Reproduce verbatim the stretch from the beginning of the records through the line containing "center [974, 727].".

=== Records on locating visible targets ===
▶

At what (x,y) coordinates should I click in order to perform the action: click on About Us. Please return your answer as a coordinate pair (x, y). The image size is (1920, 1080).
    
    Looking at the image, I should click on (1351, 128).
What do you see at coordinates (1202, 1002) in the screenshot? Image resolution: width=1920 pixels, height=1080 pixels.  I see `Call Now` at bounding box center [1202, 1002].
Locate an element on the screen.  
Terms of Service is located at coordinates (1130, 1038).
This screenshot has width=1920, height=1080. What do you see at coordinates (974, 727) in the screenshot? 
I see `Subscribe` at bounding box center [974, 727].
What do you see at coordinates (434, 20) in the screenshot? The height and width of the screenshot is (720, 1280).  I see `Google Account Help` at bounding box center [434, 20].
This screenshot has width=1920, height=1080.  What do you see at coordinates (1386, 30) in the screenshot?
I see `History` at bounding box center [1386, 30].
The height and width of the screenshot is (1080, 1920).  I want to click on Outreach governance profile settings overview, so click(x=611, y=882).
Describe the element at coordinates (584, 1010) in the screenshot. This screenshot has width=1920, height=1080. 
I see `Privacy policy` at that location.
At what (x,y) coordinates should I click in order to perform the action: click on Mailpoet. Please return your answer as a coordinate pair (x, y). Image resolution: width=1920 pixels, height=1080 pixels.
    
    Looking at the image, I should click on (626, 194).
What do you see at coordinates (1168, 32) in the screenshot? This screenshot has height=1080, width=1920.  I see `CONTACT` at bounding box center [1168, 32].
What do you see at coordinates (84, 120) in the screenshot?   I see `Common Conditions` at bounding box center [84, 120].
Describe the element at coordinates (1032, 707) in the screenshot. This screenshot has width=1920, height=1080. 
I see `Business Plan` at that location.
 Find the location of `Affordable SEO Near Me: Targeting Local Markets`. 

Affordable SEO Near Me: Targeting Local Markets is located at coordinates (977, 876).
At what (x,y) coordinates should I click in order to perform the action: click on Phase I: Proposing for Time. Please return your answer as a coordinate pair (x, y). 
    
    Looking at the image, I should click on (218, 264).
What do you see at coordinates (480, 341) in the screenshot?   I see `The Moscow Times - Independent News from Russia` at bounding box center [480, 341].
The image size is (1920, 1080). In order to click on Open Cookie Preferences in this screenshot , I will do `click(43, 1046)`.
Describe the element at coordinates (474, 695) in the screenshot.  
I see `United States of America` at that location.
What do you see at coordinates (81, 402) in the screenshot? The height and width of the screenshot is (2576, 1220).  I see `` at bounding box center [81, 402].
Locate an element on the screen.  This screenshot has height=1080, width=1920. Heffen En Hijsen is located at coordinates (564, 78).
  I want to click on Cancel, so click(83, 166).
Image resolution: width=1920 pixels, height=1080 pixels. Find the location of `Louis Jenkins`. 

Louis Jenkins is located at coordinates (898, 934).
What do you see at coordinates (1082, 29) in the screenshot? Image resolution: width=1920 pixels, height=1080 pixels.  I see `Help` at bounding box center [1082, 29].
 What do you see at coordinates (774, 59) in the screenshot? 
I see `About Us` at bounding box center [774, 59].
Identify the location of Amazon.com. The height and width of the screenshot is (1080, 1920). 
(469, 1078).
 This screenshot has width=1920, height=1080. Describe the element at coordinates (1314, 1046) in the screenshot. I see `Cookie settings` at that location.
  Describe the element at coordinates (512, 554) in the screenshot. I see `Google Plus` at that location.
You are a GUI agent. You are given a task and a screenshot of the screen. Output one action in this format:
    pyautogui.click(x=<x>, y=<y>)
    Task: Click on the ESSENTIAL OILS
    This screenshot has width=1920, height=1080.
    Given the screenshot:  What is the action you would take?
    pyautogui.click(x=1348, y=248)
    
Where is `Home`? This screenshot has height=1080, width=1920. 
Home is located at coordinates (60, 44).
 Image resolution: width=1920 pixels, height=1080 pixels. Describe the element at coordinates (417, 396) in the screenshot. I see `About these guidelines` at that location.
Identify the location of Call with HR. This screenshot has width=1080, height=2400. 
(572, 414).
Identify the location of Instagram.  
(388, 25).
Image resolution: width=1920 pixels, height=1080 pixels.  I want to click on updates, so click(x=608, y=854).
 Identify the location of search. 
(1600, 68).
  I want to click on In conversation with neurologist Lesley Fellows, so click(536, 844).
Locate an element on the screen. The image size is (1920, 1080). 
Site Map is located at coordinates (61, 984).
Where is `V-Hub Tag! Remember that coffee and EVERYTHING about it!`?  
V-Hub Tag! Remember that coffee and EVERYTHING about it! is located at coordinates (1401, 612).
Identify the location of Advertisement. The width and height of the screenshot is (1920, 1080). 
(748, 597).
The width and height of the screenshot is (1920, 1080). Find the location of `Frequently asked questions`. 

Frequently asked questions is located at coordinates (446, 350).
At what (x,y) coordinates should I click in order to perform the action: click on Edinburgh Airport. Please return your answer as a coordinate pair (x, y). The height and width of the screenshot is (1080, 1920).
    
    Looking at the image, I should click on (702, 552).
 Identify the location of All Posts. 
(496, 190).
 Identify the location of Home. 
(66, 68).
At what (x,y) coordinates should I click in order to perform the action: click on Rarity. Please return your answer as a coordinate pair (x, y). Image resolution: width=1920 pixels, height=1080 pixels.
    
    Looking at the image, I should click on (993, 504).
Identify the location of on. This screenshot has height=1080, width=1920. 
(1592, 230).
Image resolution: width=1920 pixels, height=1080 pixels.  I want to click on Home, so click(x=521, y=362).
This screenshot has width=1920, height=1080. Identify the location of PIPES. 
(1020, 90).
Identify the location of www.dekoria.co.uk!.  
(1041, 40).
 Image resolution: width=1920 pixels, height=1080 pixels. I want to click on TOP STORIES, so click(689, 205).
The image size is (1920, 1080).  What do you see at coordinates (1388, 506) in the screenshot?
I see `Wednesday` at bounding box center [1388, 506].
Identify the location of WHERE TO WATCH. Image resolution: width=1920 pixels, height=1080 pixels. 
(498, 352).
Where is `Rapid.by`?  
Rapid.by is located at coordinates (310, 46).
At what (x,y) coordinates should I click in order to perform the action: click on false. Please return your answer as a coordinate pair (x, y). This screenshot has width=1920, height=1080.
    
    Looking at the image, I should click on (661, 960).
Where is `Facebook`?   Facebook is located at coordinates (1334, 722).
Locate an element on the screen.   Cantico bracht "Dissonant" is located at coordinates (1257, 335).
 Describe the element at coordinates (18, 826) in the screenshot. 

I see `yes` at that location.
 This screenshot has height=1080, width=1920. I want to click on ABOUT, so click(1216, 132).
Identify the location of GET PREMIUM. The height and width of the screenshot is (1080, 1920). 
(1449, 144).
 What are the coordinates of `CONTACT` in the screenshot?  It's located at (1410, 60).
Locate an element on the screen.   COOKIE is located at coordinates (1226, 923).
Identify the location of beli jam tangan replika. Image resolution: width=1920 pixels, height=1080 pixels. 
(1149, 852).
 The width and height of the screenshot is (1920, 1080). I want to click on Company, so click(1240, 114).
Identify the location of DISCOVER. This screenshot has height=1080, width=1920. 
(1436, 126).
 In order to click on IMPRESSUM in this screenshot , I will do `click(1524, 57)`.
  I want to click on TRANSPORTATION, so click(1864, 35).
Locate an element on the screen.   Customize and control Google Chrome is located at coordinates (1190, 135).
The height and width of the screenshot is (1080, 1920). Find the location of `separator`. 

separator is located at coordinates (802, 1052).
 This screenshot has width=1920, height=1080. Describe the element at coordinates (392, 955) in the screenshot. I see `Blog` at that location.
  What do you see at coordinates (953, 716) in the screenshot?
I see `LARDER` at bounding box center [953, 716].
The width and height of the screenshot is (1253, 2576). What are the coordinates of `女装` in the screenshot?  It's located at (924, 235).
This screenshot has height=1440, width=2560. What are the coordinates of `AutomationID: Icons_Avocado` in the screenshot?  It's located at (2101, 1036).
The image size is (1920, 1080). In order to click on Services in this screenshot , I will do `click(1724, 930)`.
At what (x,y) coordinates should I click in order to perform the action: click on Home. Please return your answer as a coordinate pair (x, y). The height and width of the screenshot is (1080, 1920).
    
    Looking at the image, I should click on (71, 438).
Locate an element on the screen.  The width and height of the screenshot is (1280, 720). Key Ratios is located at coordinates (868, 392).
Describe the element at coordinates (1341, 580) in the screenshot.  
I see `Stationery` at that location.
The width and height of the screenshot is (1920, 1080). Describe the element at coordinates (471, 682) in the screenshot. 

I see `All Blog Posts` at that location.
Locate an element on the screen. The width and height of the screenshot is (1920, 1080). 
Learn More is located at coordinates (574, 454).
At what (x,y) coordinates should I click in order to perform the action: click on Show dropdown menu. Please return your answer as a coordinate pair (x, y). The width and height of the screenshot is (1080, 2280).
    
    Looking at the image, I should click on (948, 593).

◀

=== Right answer ===
At what (x,y) coordinates should I click in order to perform the action: click on About Us. Please return your answer as a coordinate pair (x, y). The image size is (1920, 1080).
    
    Looking at the image, I should click on (1351, 128).
What do you see at coordinates (1202, 1002) in the screenshot? Image resolution: width=1920 pixels, height=1080 pixels.  I see `Call Now` at bounding box center [1202, 1002].
Locate an element on the screen.  
Terms of Service is located at coordinates (1130, 1038).
This screenshot has width=1920, height=1080. What do you see at coordinates (974, 727) in the screenshot? 
I see `Subscribe` at bounding box center [974, 727].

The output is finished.